Saved entries
►

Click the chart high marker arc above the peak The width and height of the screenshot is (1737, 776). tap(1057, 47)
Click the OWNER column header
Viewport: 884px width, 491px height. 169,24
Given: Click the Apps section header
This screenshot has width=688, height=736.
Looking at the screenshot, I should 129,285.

◄

__Task requirements__
Write out only what runs from the line holding "Click the OWNER column header" through the last line of the records, exactly as shown.

__Worked solution__
Click the OWNER column header
Viewport: 884px width, 491px height. 169,24
Given: Click the Apps section header
This screenshot has width=688, height=736.
Looking at the screenshot, I should 129,285.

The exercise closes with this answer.